3.2 Offline Scoring Pipelines

We just saw how to run offline scoring in a notebook. It works, but just like in the real-time inference case, notebooks are not a good choice for long-running processes and production-like scenarios. In the case of offline scoring, it’s best to define a pipeline as a series of tasks and submit that pipeline to a backend system that runs and orchestrates the pipeline tasks on the cluster. Let’s have a look at how this works with RHOAI and Data Science Pipelines.

  • In your workbench, double click on the offline-scoring.pipeline file. You can now see a graphical representation of the offline scoring pipeline within the Elyra Pipeline editor.

Elyra is an extension of JupyterLab, which offers a graphical editor for pipelines that can be run on Data Science Pipelines.
  • If you compare this pipeline with the previous offline scoring notebook, you will find the same steps. In fact, the pipeline includes the very same code since the pipeline tasks represent the underlying Python modules of the notebook steps. While the notebook defines a purely linear sequence of steps, the pipeline allows to parallelize tasks such as ingesting the raw data and downloading the trained model, both of which are independent of each other.

  • Submit the pipeline by selecting Run Pipeline (second button in top toolbar). Click OK.

  • Revisit the RHOAI Dashboard and go to the Data Science Pipelines section on the left side.

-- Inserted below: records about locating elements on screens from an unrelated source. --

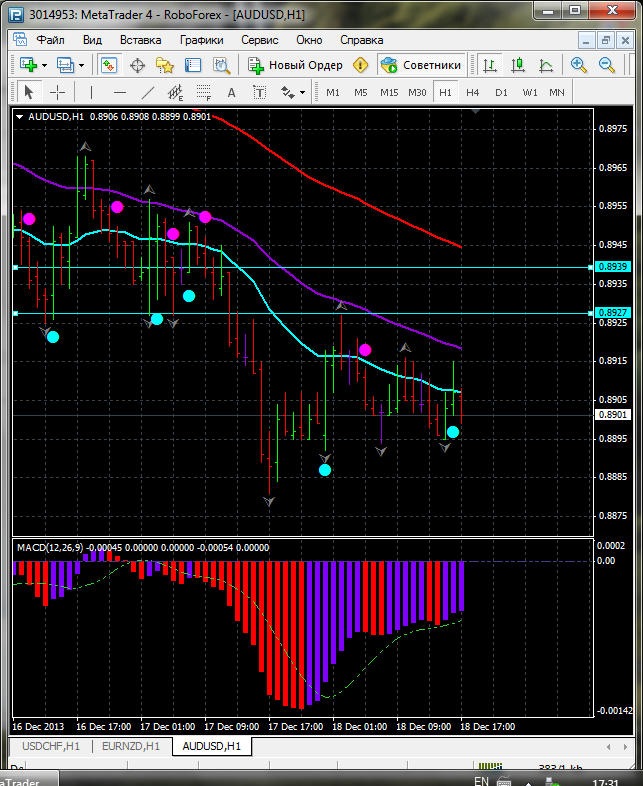Select the crosshair tool
Viewport: 643px width, 786px height.
click(x=58, y=92)
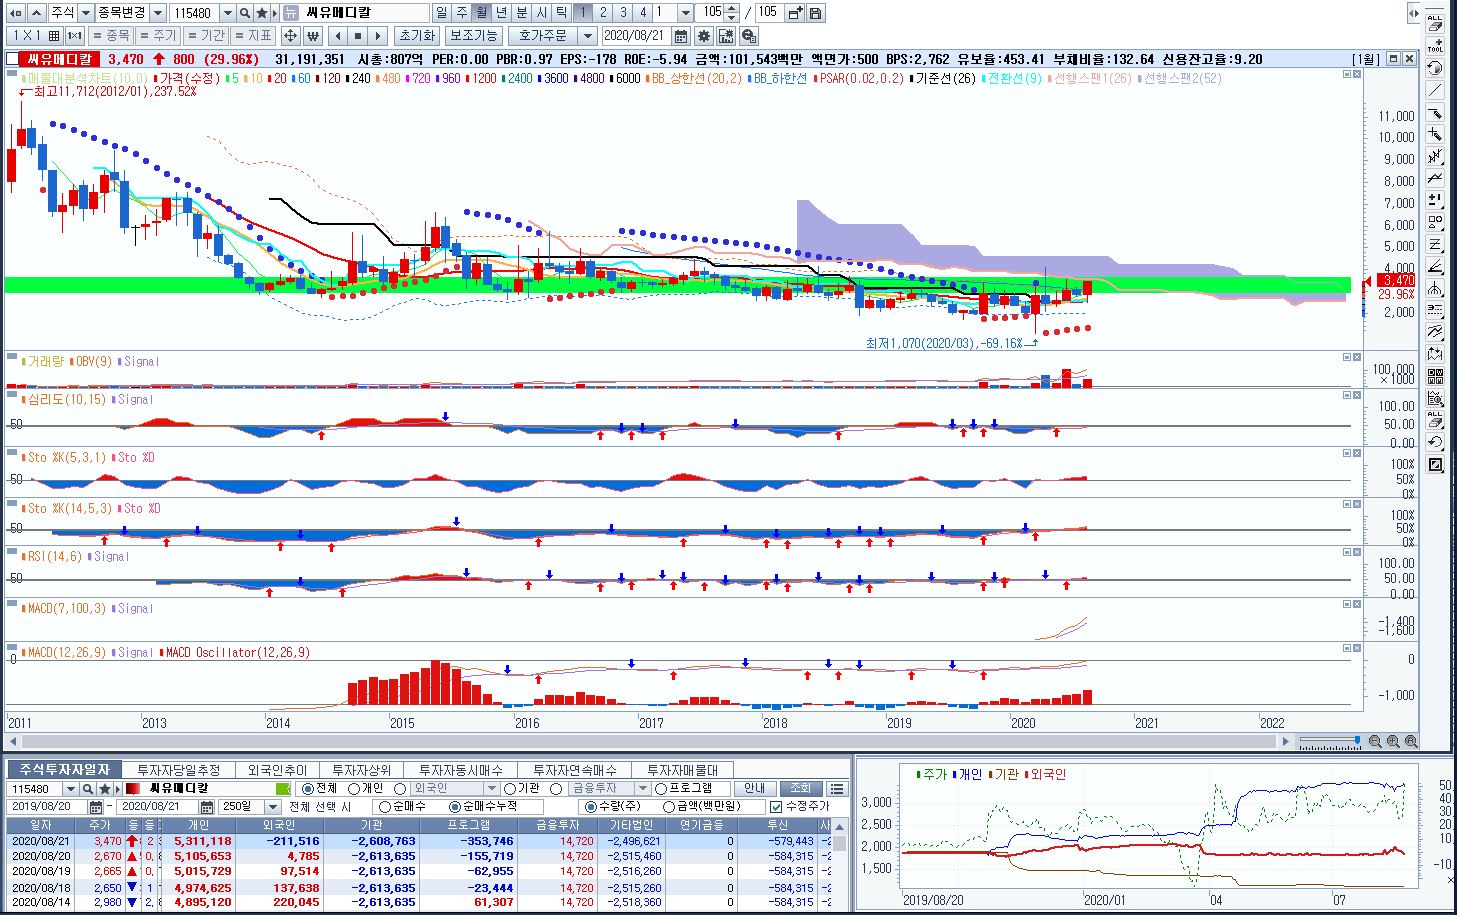Screen dimensions: 1457x915
Task: Select the 개인 radio button
Action: (x=354, y=789)
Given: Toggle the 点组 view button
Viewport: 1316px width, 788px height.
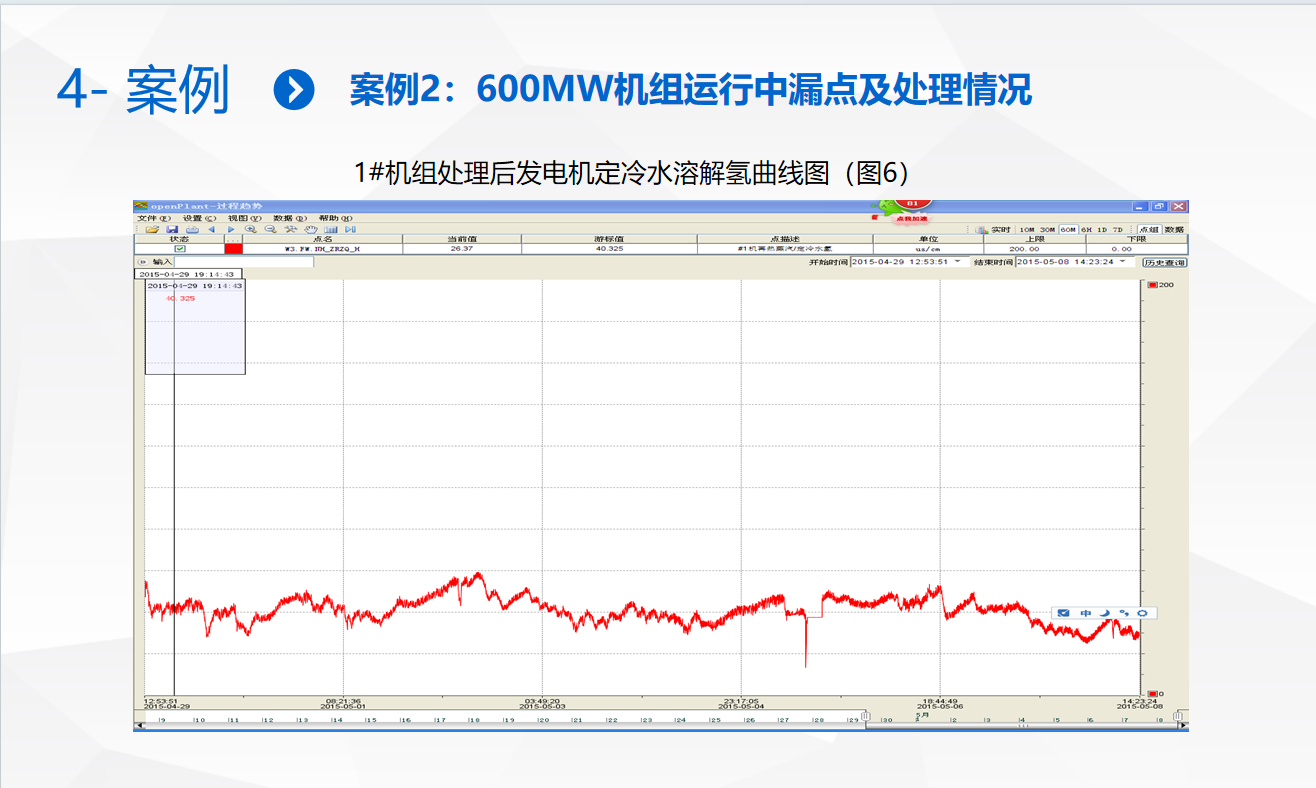Looking at the screenshot, I should click(x=1149, y=230).
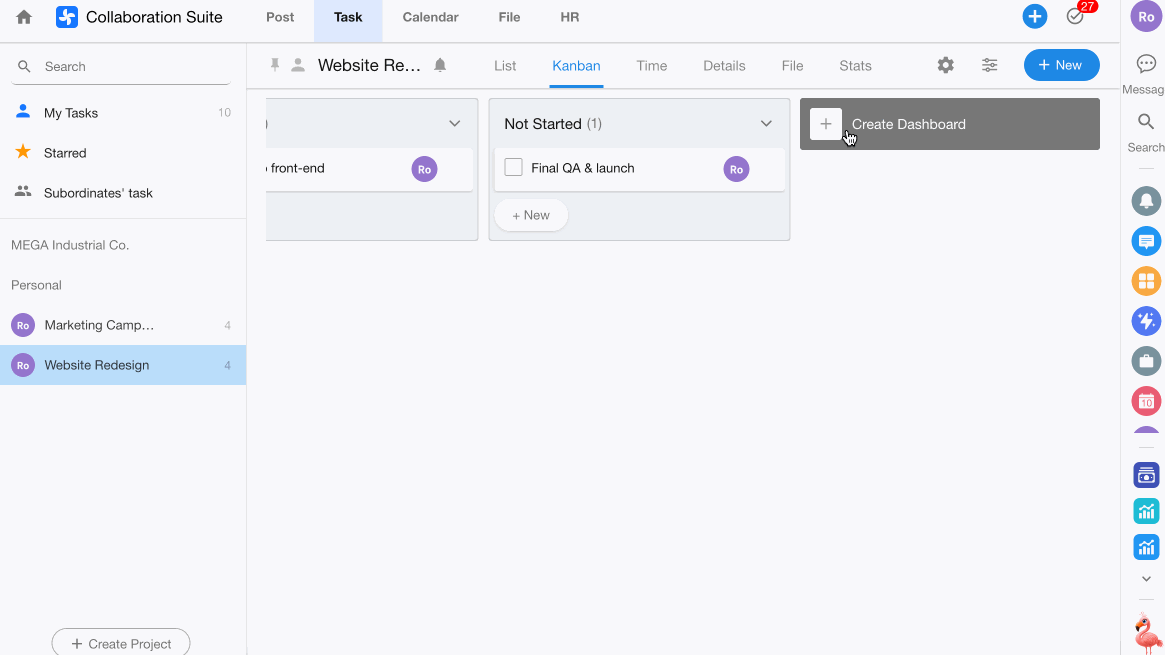The width and height of the screenshot is (1165, 655).
Task: Click the Search input field
Action: (130, 67)
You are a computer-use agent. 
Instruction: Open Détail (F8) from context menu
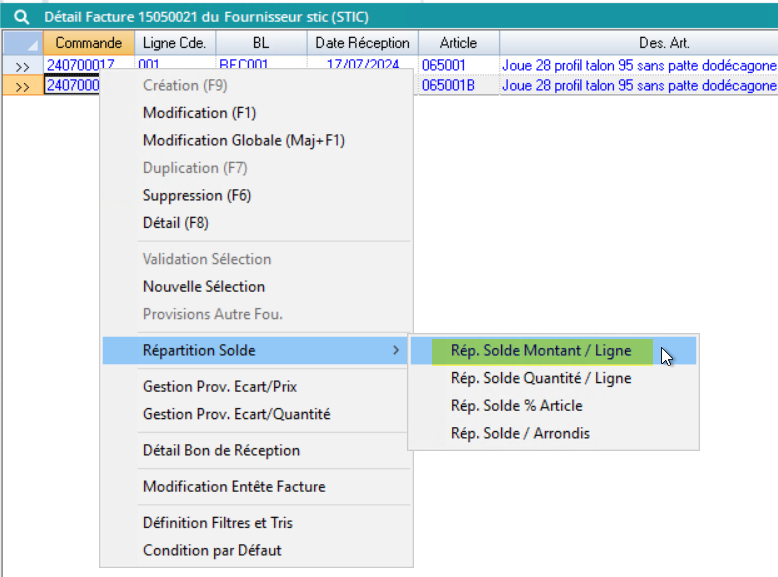click(176, 223)
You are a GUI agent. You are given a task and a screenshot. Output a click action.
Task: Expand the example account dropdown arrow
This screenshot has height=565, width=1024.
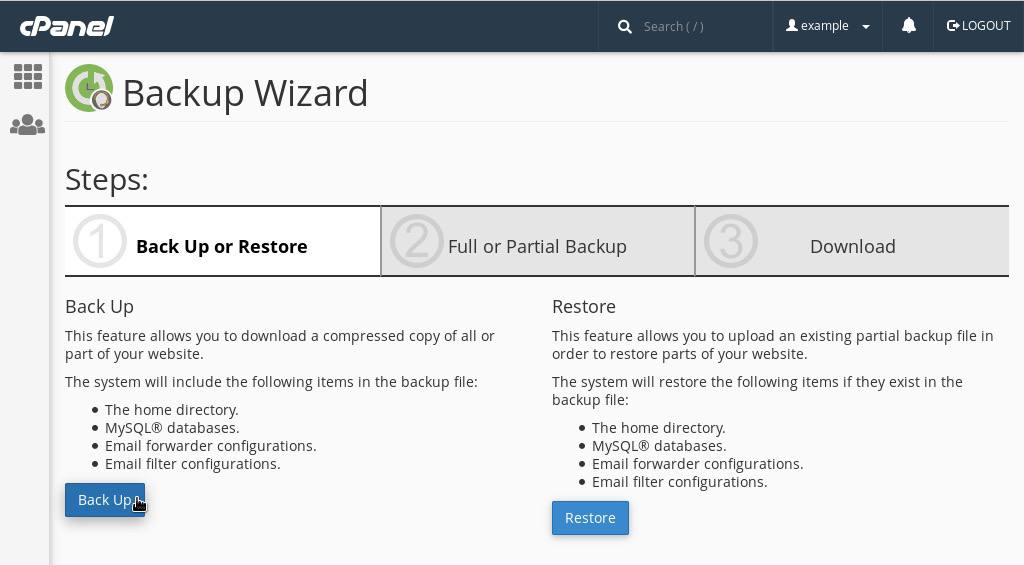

Here you can track all submitted pipelines including their versions.

alt text
  • To monitor your pipeline, select Runs in the left menu and look at the Triggered tab. Each run represents an execution of a given pipeline. Find the run that you submitted and click on its name.

  • You can now see a graphical representation of your pipeline which updates in real-time as the tasks are completed. You can select each task and monitor its progress. Once the final task is finished, you can verify its completion by finding the timestamped results table in your S3 bucket.

Congratulations! You have run your first offline scoring pipeline in RHOAI, which concludes this section of the lab.